Exercise prompt:
The answer must be an exact copy of the lines from the one with "You are a computer-use agent." to the last line of the entries below, both included, and must contain no pictures.

[Stored records]
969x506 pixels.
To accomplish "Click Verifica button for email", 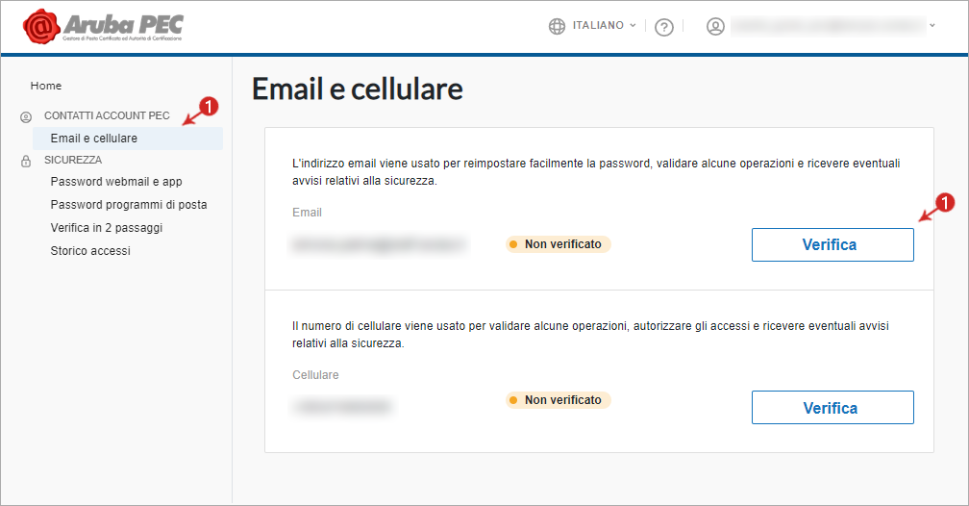I will (x=832, y=245).
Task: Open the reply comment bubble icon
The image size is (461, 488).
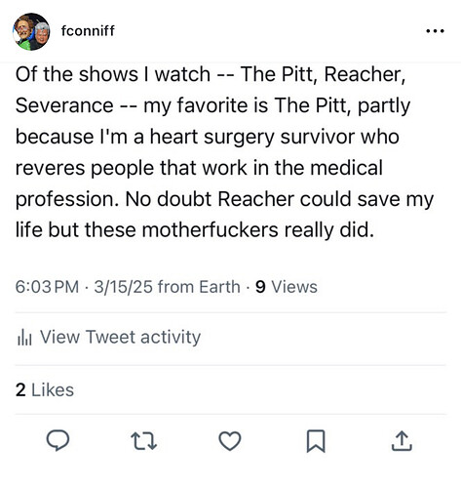Action: (x=58, y=440)
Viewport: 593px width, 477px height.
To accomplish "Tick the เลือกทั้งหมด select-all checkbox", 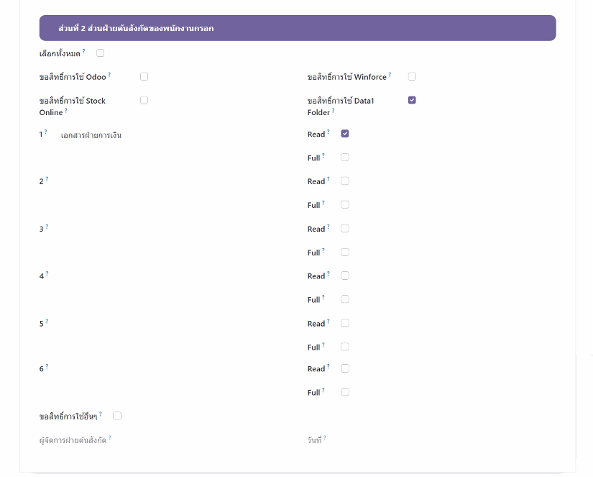I will [x=100, y=53].
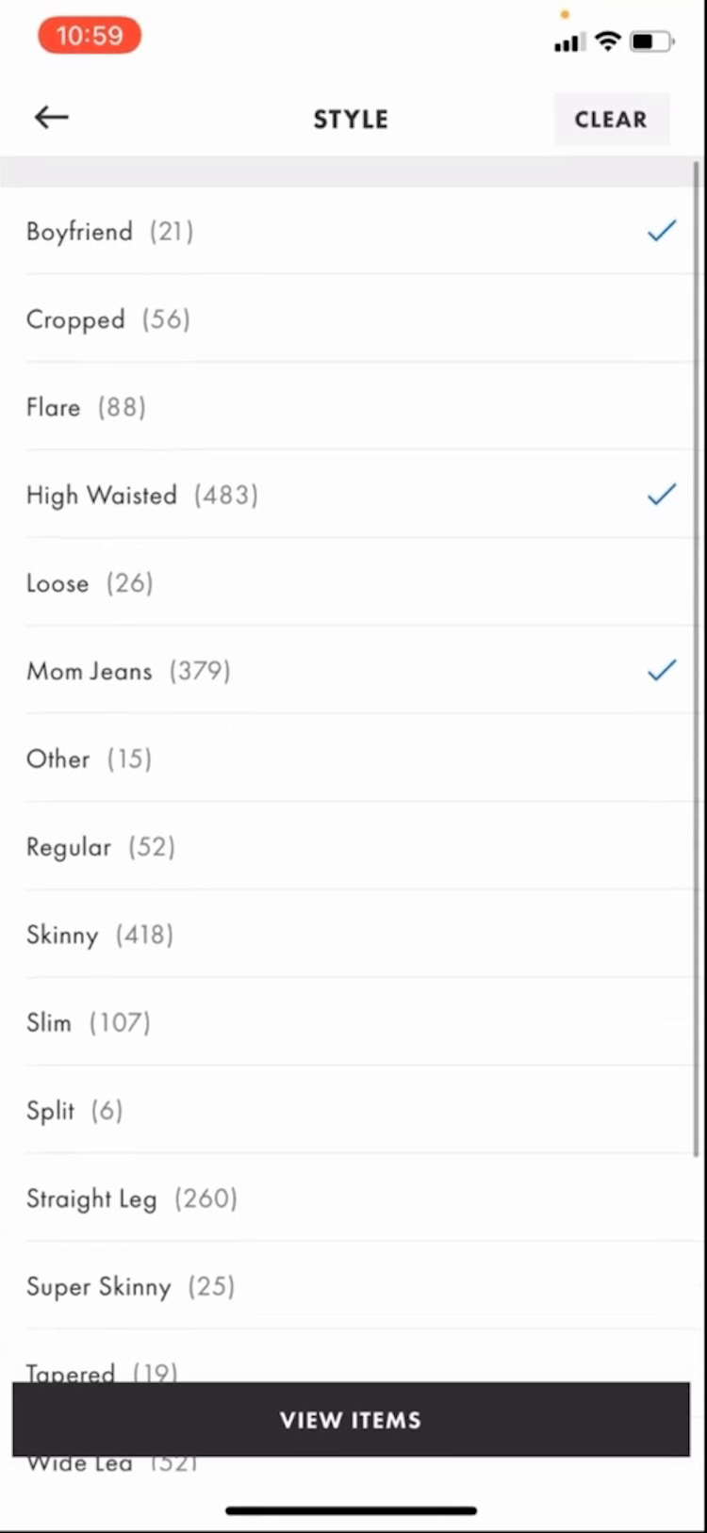Choose the Flare style filter
Image resolution: width=707 pixels, height=1533 pixels.
86,407
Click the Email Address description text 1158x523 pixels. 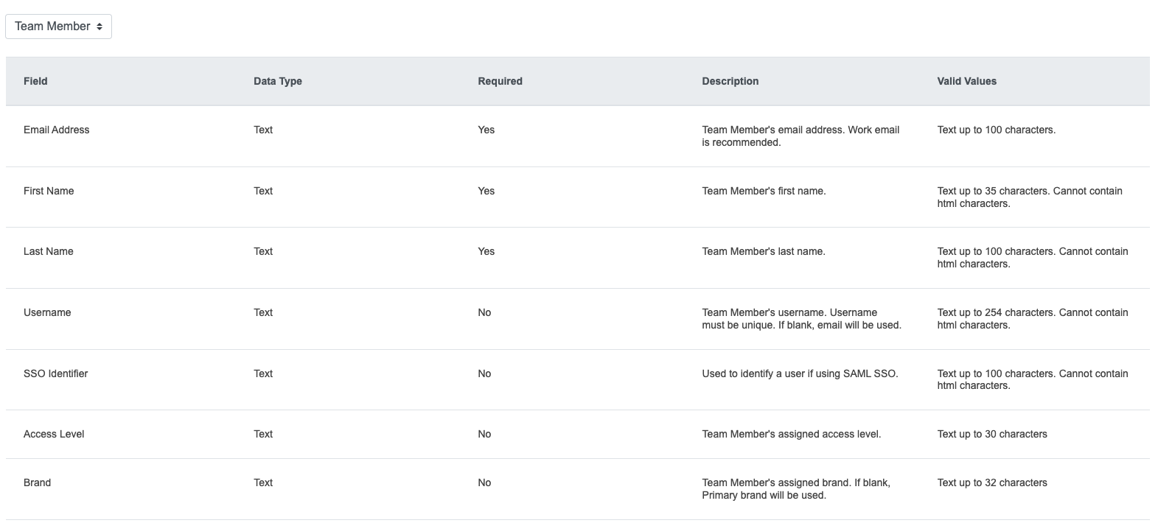pyautogui.click(x=801, y=136)
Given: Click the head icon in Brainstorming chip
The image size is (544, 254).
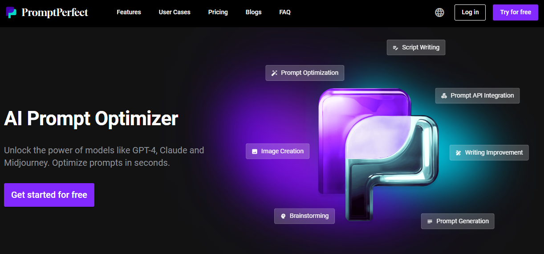Looking at the screenshot, I should (x=283, y=216).
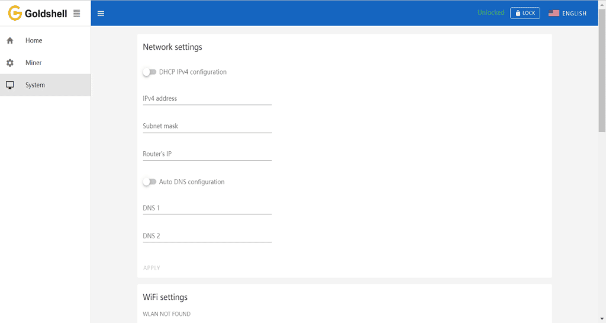
Task: Click the Goldshell logo icon
Action: [x=15, y=13]
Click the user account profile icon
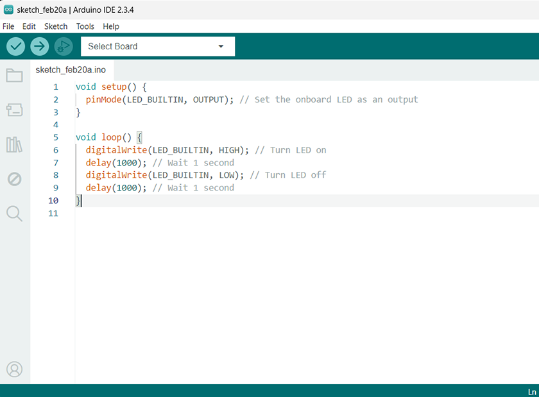 point(14,369)
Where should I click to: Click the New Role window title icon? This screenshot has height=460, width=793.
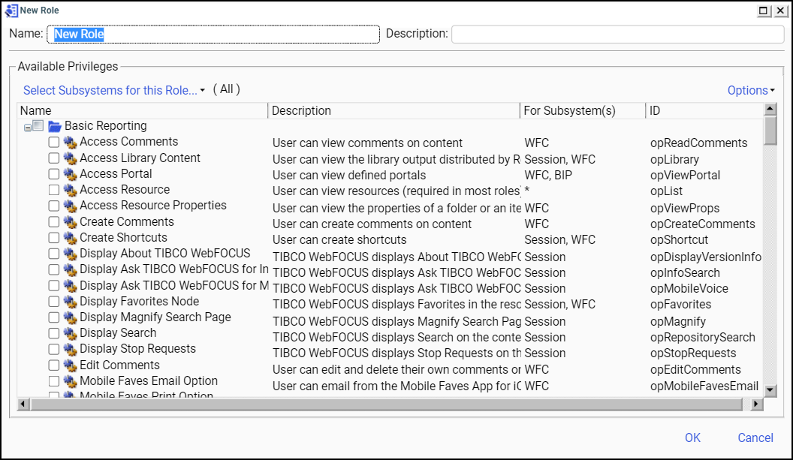click(x=11, y=11)
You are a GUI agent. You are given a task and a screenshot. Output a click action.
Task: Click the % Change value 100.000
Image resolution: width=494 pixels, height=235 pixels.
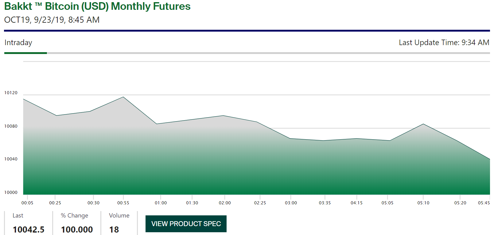[x=77, y=229]
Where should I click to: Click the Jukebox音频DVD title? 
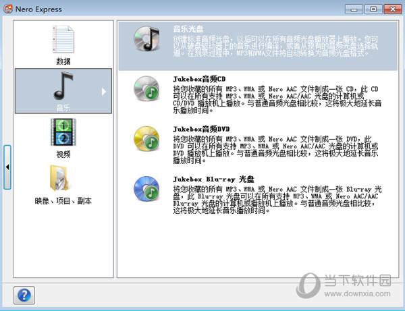[201, 127]
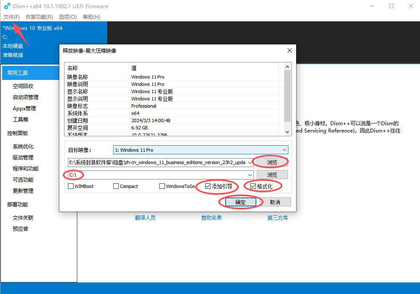The image size is (420, 294).
Task: Uncheck the 添加引导 checkbox
Action: (208, 186)

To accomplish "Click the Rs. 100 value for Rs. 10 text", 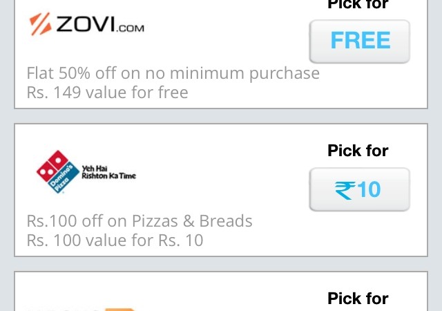I will click(115, 241).
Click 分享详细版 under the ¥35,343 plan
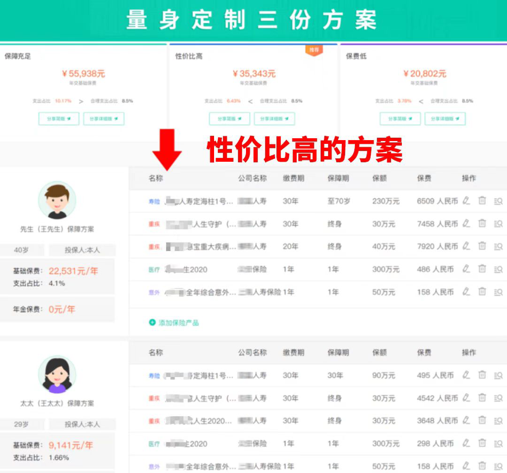The image size is (507, 473). tap(274, 118)
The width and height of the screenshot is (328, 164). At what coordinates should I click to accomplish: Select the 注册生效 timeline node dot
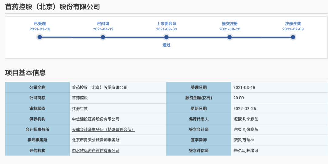[293, 37]
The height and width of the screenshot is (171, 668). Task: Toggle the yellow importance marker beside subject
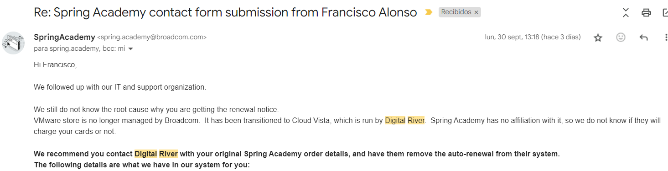(x=428, y=13)
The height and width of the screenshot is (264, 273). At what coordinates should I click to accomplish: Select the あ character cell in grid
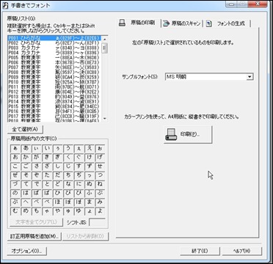coord(26,148)
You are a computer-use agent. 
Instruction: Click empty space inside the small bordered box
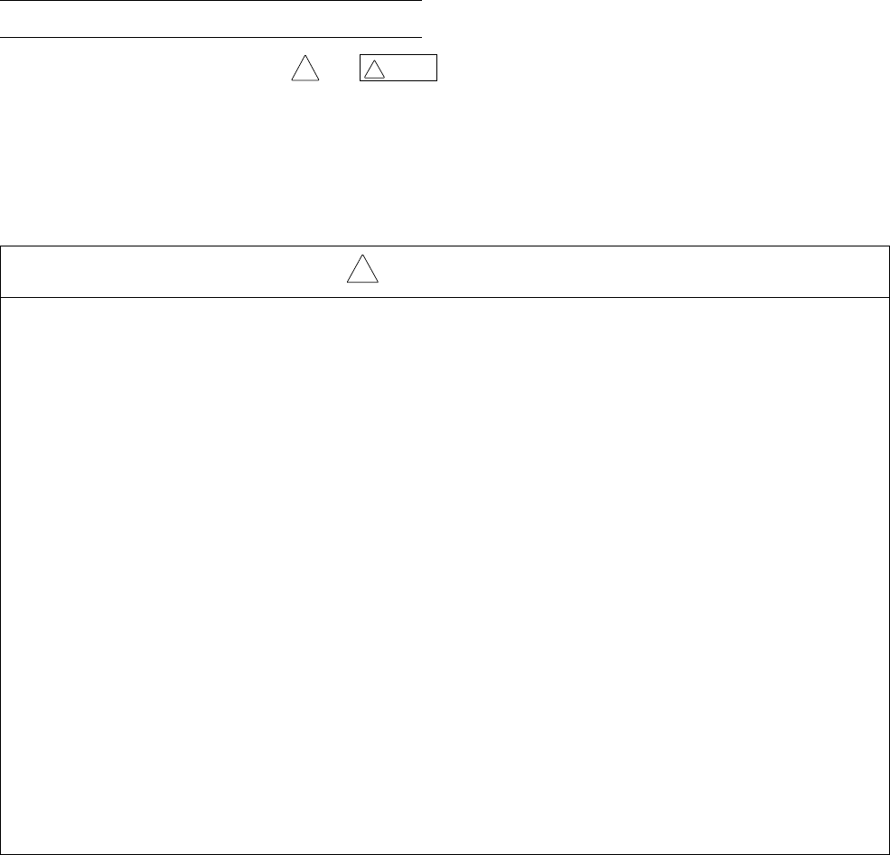pyautogui.click(x=411, y=68)
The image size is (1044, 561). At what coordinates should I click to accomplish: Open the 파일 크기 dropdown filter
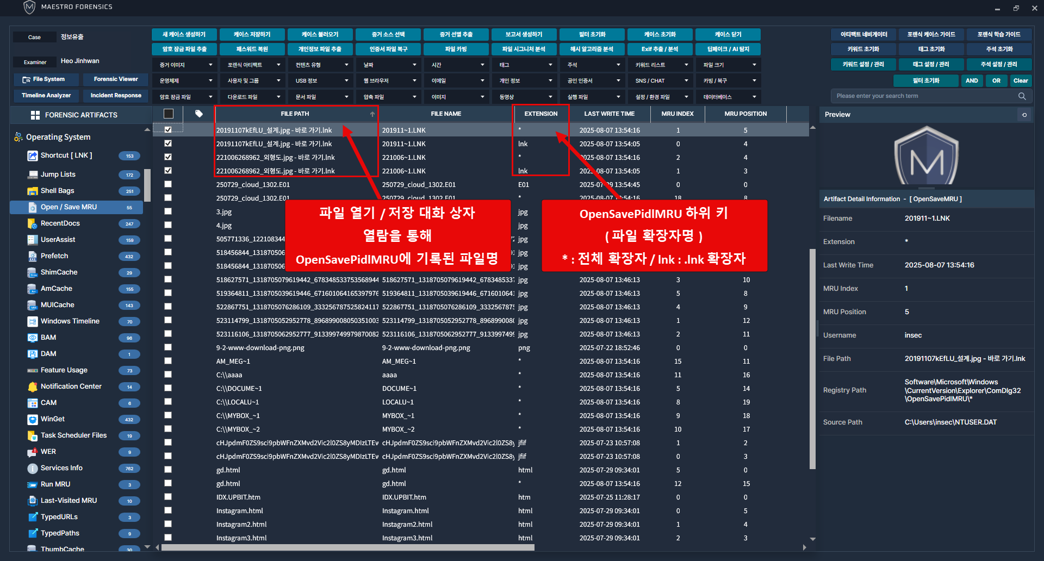click(728, 65)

Task answer:
You are a computer-use agent. 
Instruction: Click empty space inside the small bordered box
pyautogui.click(x=411, y=68)
The image size is (1044, 561). At what coordinates should I click to accomplish: Open the 파일 크기 dropdown filter
click(728, 65)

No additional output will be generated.